E qui mi sia consentito di trascrivere alcuni brani del mio discorso, pronunziato, quale
Sindaco della Città, nell'adunanza inaugurale del 6 Settembre, ed inserito negli atti
della Società, allora presieduta dal Prof. Bassani dell'Università di Napoli.
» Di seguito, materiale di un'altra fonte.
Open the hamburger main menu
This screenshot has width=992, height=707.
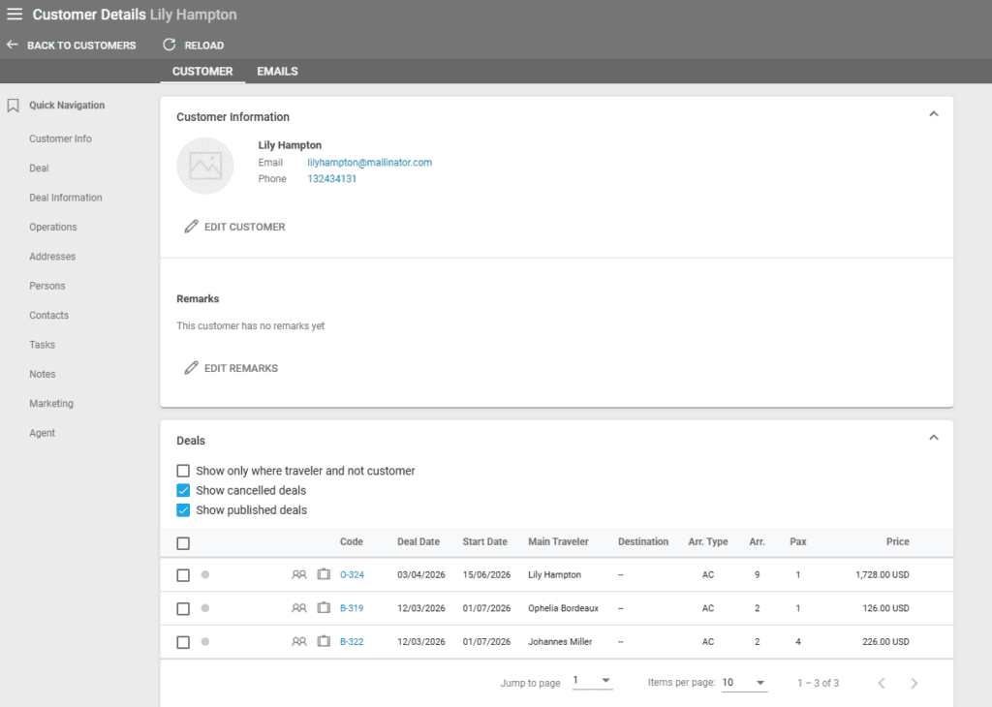(15, 15)
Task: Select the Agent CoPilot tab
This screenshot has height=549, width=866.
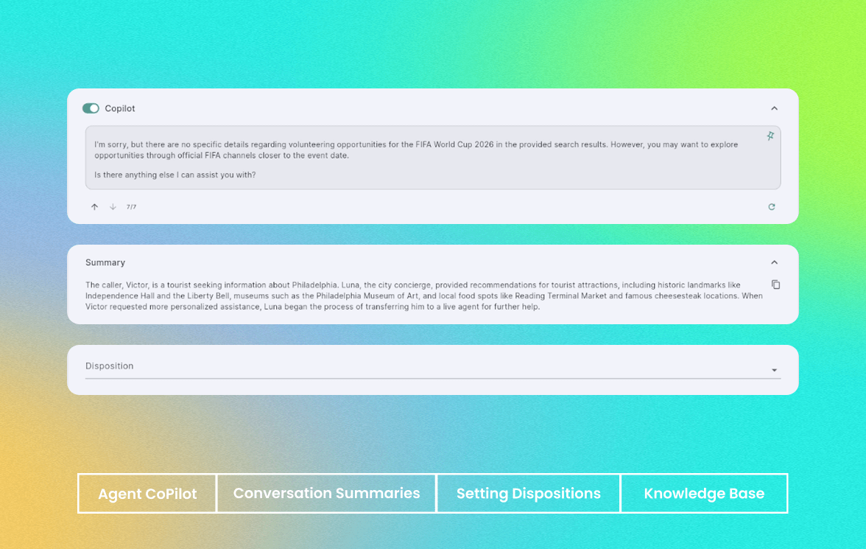Action: (x=147, y=494)
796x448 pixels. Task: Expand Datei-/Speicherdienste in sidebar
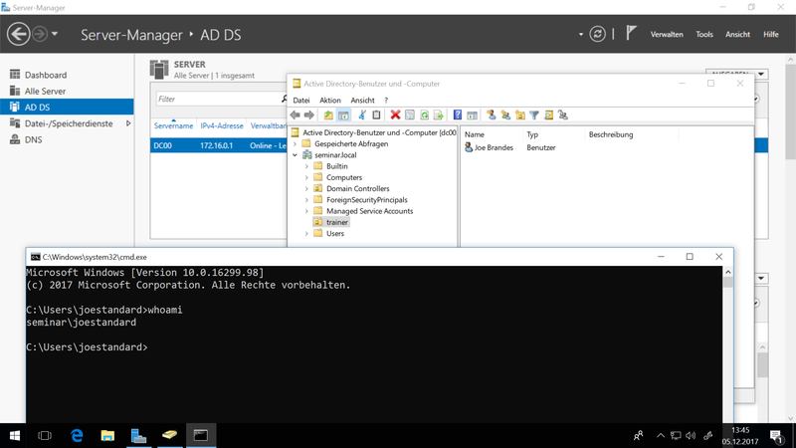coord(127,122)
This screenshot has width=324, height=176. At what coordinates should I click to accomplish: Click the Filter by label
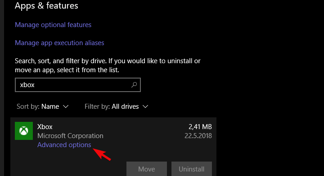(x=97, y=107)
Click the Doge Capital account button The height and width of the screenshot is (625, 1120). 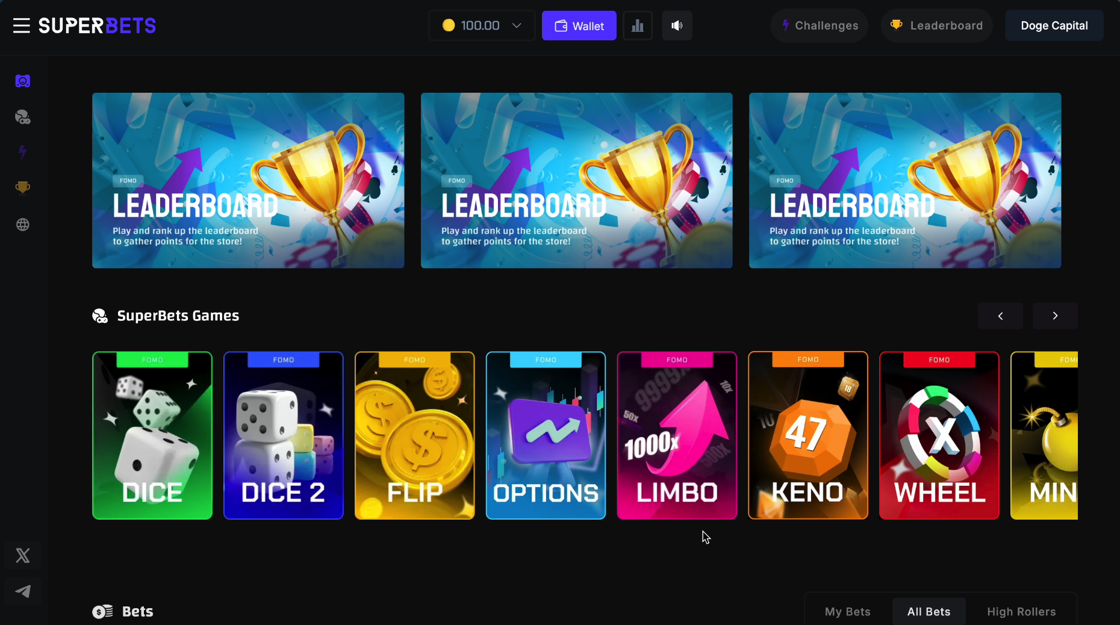[x=1054, y=26]
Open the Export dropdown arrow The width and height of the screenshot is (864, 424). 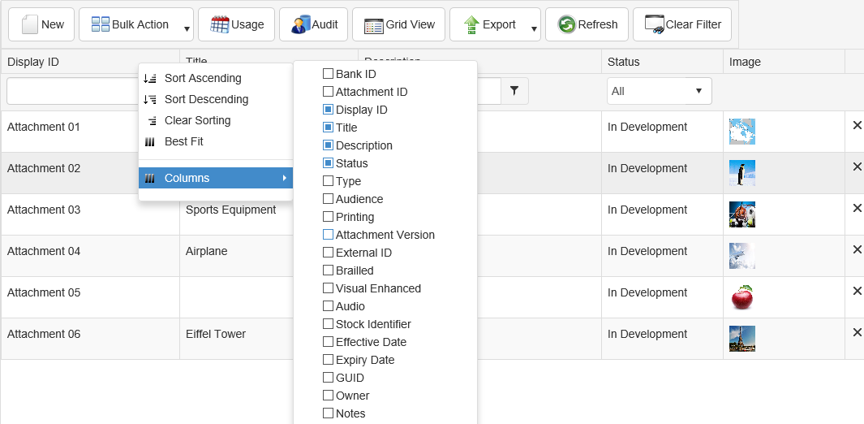(x=534, y=29)
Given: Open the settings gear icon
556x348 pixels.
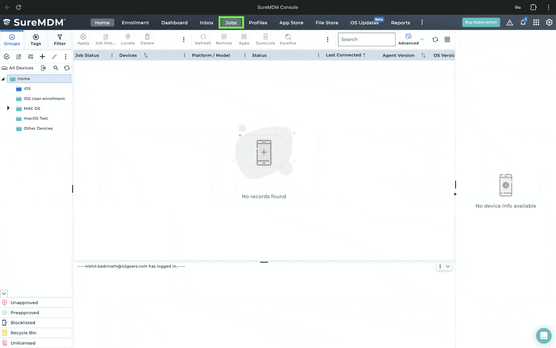Looking at the screenshot, I should [x=549, y=22].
“Per noi, profani delle scienze naturali, questi monti e queste balze, da cui siamo
circondati, e che formano l'usato, quotidiano nostro spettacolo, sono muti ed
incompresi; quelle pietre sono inerti ed infeconde; i macigni non hanno altro pregio
che il ricordo e la testimonianza delle passate glorie e sventure cittadine; il monte
Sirino, pur anco il nostro pittoresco padre Sirino, che ci sta quasi a cavaliere, non è
conosciuto ed ammirato da noi che nel suo verde ammanto estivo, o nella sua nivea
veste d’inverno”.
“Per voi la scena della natura è ben differente; per Voi, che osate penetrar con lo
sguardo nelle inesplorate viscere della terra; per Voi che osate scomporre ed
analizzare quelle pietre nei loro primitivi elementi; che potete stabilire con tutta
precisione la loro conformazione ed il loro succedersi; che riscontrata perfino nel seno
dei macigni avanzi di piante e d'animali, ora non più esistenti; per Voi, o Signori,
quelle pietre parlano un linguaggio sublime, misterioso, ed in esso troverete la
migliore soddisfazione, il maggiore conforto che possiate desiderare.